When it comes to two-year-old winners, currently only his Tally-Ho stud-mate and prolific source of juvenile talent Kodiac is ahead of him in the race to be crowned Europe’s leading two-year-old sire.
Rathasker Stud’s Coulsty lacks the weight of numbers that many of his compatriots possess, but the son of Kodiac, one of four by the stallion in the top 12 leading first-season sires’ rankings, is punching well above his weight.
From his first crop of just 44 foals, 13 of them have made it to the racetrack so far with five individual winners for a strike-rate of 38.46 per cent.
Most impressively from such a small pool Coulsty has produced a Group winner. His daughter Santosha won the Group 3 Princess Margaret Stakes at Ascot after a narrow defeat in the Group 2 Duchess Of Cambridge Stakes, proving herself to be a proper Group horse and shining the spotlight on her sire’s achievements.
Second-season sires head by Belief
Make Believe, who stands at Ballylinch Stud, became the first stallion from his cohort to sire a Group 1 winner when Mishriff won the Prix du Jockey-Club for John Gosden, Frankie Dettori and owner-breeder Prince Faisal, who raced Make Believe.
A Classic winner himself in France, but in the shorter Poule d’Essai des Poulains, Make Believe was quietly getting on with the business while other sires from his class were making headlines.

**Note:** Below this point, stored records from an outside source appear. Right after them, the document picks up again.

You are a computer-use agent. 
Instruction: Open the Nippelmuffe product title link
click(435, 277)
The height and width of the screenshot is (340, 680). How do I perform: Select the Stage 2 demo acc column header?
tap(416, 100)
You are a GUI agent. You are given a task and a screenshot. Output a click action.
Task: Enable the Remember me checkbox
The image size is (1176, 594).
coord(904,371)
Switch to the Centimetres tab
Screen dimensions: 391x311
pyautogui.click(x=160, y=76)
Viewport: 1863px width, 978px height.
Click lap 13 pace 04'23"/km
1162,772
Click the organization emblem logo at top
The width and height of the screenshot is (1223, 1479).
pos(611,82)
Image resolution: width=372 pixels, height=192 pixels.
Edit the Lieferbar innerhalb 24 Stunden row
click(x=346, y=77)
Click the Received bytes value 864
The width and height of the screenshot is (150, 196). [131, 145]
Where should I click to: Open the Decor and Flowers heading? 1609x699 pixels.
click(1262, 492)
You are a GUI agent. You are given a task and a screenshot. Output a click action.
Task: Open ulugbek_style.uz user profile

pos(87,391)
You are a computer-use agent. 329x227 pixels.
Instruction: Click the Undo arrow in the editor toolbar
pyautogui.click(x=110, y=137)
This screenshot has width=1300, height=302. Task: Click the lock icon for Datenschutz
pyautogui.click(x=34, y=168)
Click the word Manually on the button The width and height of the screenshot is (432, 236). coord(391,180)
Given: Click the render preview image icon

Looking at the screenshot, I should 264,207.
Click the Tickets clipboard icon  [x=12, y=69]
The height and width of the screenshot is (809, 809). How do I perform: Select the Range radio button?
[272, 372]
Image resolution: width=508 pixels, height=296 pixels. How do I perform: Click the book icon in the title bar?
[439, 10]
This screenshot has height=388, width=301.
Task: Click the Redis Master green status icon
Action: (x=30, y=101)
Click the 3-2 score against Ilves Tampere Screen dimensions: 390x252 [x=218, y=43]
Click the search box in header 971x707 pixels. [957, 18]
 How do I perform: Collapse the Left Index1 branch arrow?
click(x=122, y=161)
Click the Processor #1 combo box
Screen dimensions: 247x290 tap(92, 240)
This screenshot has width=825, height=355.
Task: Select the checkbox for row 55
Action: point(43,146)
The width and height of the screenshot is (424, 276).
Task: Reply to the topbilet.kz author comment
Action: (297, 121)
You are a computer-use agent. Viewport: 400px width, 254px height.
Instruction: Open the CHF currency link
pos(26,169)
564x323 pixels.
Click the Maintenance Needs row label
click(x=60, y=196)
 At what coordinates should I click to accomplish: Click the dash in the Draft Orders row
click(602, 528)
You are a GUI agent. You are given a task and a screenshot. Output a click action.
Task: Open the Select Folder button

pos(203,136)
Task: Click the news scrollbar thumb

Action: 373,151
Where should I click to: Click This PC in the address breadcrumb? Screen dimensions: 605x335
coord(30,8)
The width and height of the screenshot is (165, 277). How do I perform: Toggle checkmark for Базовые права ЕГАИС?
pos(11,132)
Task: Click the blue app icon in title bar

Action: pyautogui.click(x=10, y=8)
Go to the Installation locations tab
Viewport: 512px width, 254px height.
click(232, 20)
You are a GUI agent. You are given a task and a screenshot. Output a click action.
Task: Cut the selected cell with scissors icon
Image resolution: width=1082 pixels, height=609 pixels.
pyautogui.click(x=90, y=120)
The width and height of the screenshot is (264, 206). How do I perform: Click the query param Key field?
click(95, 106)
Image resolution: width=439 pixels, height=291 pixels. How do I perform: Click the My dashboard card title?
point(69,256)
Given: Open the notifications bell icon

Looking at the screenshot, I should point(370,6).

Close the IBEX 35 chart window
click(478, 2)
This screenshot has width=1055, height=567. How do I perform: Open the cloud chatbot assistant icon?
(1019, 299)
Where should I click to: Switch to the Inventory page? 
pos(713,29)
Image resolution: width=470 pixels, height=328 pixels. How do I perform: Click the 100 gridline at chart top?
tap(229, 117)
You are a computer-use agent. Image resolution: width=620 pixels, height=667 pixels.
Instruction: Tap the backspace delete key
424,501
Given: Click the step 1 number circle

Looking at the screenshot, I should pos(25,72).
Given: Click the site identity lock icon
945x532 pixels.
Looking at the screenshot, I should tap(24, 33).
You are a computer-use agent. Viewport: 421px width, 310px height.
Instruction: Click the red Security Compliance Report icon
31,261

Rose Of Kildare was the standout member of his crop at two, Mark Johnston’s bargainbuy winning the Oh So Sharp and Firth of Clyde Stakes (both Group 3 races). At three she has added the Group 3 Musidora Stakes and has subsequently been purchased by Qatar Racing.
She is one of four stakes winners from the first crop of the Group 1 Prix de la Fôret winner by 2000 Guineas winner Makfi. He is now at stud in Japan, which increases his son’s desirability amongst breeders.
As well as Rose Of Kildare and Mishriff, who added the Group 2 Prix Guillaume d’Ornano to his Derby triumph and is now amongst the favourites for the Arc, Make Believe is also the sire of Group 3 Preis der Winterkonigin winner Ocean Fantasy and Listed winner Tammani.
With 22 individual winners from 59 runners, Make Believe’s winners to runners ratio of 37 per cent is bettered only amongst the top ten by Night Of Thunder, whose own strike rate is 45 per cent.
He also has four individual Group winners this season from his first crop with the unbeaten Group 2 Oaks d’Italia winner Auyantepui, Thunderous, winner of the Dante Stakes (G2), as well as Group 3 winners Molatham and No Limit Credit. Night Of Thunder also has five Listed winners amongst his three-year-olds.
Honourable mention must also go to the Irish National Stud’s Free Eagle (High Chaparral) – who has Derby runner-up and Listed Cocked Hat Stakes winner Khalifa Sat in his first crop.